Le cahier des charges publié fixe donc les lignes directrices des moyens de sécurisation (voir page 4 et suivantes ci-dessous). Ils devront être sous le contrôle de l’utilisateur final, installés sur le réseau local (après la box) et non au coeur du FAI, et respecter un écosystème de modules ouverts qui demanderont la définition de standards communs entre tous les moyens de sécurisation (MS).

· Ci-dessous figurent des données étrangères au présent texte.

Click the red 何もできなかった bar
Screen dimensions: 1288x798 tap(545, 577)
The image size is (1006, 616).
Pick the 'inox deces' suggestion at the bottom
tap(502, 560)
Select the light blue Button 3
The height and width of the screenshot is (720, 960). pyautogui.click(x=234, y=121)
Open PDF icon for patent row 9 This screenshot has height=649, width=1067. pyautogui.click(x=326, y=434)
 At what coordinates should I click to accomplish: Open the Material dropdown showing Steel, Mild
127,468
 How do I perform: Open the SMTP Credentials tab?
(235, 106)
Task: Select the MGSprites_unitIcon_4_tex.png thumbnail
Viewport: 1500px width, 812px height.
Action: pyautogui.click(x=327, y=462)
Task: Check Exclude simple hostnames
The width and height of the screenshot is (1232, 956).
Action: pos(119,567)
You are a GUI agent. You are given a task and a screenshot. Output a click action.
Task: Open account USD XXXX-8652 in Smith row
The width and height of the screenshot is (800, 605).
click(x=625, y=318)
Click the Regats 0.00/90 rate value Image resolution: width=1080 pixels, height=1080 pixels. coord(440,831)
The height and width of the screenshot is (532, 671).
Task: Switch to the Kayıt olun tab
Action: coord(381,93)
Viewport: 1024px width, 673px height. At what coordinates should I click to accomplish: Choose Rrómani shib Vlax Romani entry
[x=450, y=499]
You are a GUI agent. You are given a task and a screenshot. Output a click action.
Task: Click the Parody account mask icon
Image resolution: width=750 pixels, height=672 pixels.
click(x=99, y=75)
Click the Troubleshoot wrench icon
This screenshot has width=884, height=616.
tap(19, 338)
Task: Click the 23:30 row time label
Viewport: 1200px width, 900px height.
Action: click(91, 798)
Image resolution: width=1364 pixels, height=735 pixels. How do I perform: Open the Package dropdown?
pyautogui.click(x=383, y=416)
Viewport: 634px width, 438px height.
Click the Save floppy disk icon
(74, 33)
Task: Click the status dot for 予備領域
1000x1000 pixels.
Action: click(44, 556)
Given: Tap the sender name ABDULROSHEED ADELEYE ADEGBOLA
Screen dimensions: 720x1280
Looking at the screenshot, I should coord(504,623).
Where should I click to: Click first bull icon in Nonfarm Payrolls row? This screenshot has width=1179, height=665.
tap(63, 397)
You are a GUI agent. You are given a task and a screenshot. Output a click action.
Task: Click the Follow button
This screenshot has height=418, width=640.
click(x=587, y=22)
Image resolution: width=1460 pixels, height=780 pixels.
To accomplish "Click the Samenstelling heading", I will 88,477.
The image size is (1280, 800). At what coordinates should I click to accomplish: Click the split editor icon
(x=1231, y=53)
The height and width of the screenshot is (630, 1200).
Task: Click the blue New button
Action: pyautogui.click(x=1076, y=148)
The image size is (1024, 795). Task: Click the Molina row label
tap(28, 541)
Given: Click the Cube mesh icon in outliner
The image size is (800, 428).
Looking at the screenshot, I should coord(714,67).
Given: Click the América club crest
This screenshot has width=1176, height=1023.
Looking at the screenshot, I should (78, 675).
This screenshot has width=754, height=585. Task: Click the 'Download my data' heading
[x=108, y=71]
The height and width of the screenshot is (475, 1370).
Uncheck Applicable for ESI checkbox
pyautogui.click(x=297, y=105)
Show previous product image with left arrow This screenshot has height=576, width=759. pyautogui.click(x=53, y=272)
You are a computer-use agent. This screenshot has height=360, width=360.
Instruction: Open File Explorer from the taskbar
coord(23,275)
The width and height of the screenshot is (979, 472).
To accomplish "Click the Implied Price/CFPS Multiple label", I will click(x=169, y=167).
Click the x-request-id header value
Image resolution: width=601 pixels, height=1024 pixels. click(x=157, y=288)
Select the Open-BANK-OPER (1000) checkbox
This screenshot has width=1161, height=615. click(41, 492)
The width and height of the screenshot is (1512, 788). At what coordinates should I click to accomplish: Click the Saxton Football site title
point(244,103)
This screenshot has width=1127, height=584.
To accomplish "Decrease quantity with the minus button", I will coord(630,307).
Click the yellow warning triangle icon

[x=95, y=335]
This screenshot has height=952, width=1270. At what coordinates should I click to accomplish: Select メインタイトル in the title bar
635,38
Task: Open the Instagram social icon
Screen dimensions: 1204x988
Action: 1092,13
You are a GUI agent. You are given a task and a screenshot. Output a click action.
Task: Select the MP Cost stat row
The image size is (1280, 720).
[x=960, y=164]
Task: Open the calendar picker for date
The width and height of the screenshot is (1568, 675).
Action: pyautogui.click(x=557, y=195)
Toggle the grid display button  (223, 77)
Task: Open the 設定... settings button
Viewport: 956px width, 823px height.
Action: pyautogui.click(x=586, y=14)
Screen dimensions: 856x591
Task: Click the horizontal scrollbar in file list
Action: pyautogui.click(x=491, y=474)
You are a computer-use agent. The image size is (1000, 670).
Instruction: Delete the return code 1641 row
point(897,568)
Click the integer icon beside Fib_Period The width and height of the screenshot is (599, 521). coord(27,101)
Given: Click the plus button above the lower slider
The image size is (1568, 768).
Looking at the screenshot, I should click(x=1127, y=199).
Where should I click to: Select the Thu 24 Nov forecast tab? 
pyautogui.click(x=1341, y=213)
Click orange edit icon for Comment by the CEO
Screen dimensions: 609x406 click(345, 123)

Il devra par exemple être possible de publier un module « filtrage de BitTorrent » ou « filtrage des contenus pornographiques » qui soit compatible avec tous les MS certifiés Hadopi. « Il sera nécessaire de définir un standard d’implémentation (machine virtuelle, langage de script, etc.) pour les modules optionnels et un standard pour l’environnement d’exécution de ces modules pour les MS« , indique le document. De même, les fichiers de configurations (ou « profils ») devront être compatibles d’un MS à l’autre pour faciliter les migrations d’un système à l’autre.
« Le Lab encourage le développement de solutions de type » open source « permettant le libre accès et la libre participation de tous à l’évolution du dispositif et la vérification aisée par tout un chacun de la qualité du code, tant au niveau de sa performance que de sa sécurité. En plus de cette volonté de transparence, le Lab R&T encouragera le choix d’une licence qui permettra l’émergence d’une communauté de développeurs la plus active possible« , ajoute l’appel à expérimentations.
En revanche, le « cahier des charges minimal » produit par le Lab Réseaux & Techniques ne dit rien des exigences de journalisation, qui étaient la clé de voûte du projet Riguidel. Sans journalisation, l’internaute ne peut pas démontrer que le moyen de sécurisation installé était bien actif au moment du piratage allégué.
Les expérimentations sont programmées entre le 1er mars 2012 (ouverture de l’enregistrement des expérimenteurs) et le 29 juin 2012, date où seront présentés les travaux finaux. Entre deux, deux rencontres auront été programmées entre les expérimenteurs, en avril et juin.
Une fois ces travaux achevés, c’est le Collège de l’Hadopi qui aura le dernier mot, en décidant (ou non) de publier le résultat en tant que publication officielle des fonctionnalités pertinentes, comme le prévoit l’article L331-26 du code de la propriété intellectuelle. Viendra alors l’étape du développement des logiciels, puis de leur labellisation, qui se fera via une procédure coûteuse qui ne donne aucun pouvoir d’appréciation ou de contrôle à l’Hadopi. D’ici là, les premières condamnations pour défaut de sécurisation pourraient être tombées.